Give them a surprise just for being a resident. Everyone loves a surprise.
Create your own, unique resident recognition and reward program to differentiate your community from the competition, and make your residents feel smart and satisfied in their decision to be a part of your community.
Think of several more ways to make your residents feel important. Add them to your marketing and resident retention plan. Keep in mind that the key to success in making residents feel important is to make them feel as though you’re taking a special and sincere interest in only them, so add a special personal touch to your communications whenever you’re able.
This is where our focus turns from proactive retention efforts to more reactive ones, because not all residents are happy residents, and not all happy residents are happy all of the time. Sometimes you have to make up for bad service or a bad experience. Recovery consists of those actions you take to atone for resident dissatisfaction. Restitution is what you give your residents to compensate them for their inconvenience.Neither is a pleasant term, and some of us have had enough close encounters to squirm a little at the very thought–but would you believe me if I told you that they’ll bring you some of the best retention opportunities you’ll ever encounter?
This is not to say that it’s okay to allow service to slip, but you should welcome any situation that requires service recovery and restitution. Consider that you’re being offered an opportunity for your commitment to excellence to shine through, in stark contrast to whatever situation caused the resident’s dissatisfaction.
Most recovery and restitution opportunities result from resident complaints, but it’s important to realize that these complaints are not always necessarily loud and demanding. Even extreme dissatisfaction can be quiet and, sometimes, almost go unnoticed. If you’ve ever read the statistics concerning the number of people who don’t complain compared to those who do, you know that the “squeaky wheels” are only the “tip of the iceberg.” When Lincoln Property Company was managing my apartments, I learned of a study that said on average when a resident moved out that there were 7-9 items that needed repaired. Why? Because the resident did not request service, instead they quietly moved! You need to check with residents every chance you get to make certain repairs are being taken care of.
Those residents that are the squeaky wheels should be music to your ears, because they perform a special service for you, your staff,and the rest of the community. In taking the time to make their voices heard, they’re giving you the opportunity to focus on a problem and to respond with improved service. Treat each complaint as the valuable opportunity it is by taking the time to acknowledge the issue and resolve it immediately!
You probably already have some type of recovery and restitution program in place, even if it’s just a general understanding born of past experience.
Action: Complete the exercise below for each of your community policies. The result will be an updated recovery and restitution program that should be incorporated into your resident retention plan. We’ve given you a couple of examples to get you started.

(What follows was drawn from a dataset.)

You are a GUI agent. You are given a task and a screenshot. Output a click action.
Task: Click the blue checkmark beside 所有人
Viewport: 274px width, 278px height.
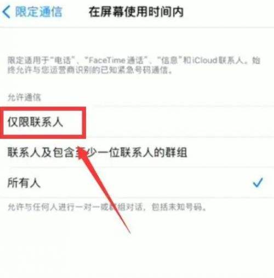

Example: Late rental payments will result in a $150 late charge.
Residents are automatically charged if payment is not received by the 5th of the month.
Residents who have never failed to pay on time and who have lived in the community for at least nine months.
Send a letter that tells the resident he or she is valued, and that the late fee has been waived because of prior timeliness.
Think of several more ways to make your residents feel important. Add them to your marketing and resident retention plan.
I am going to end of here today, please take 30 minutes to complete the action steps I have mentioned.
We both have work to do, have fun! Do you consider work fun? I do! My favorite new book is Happy Hour is 9 to 5.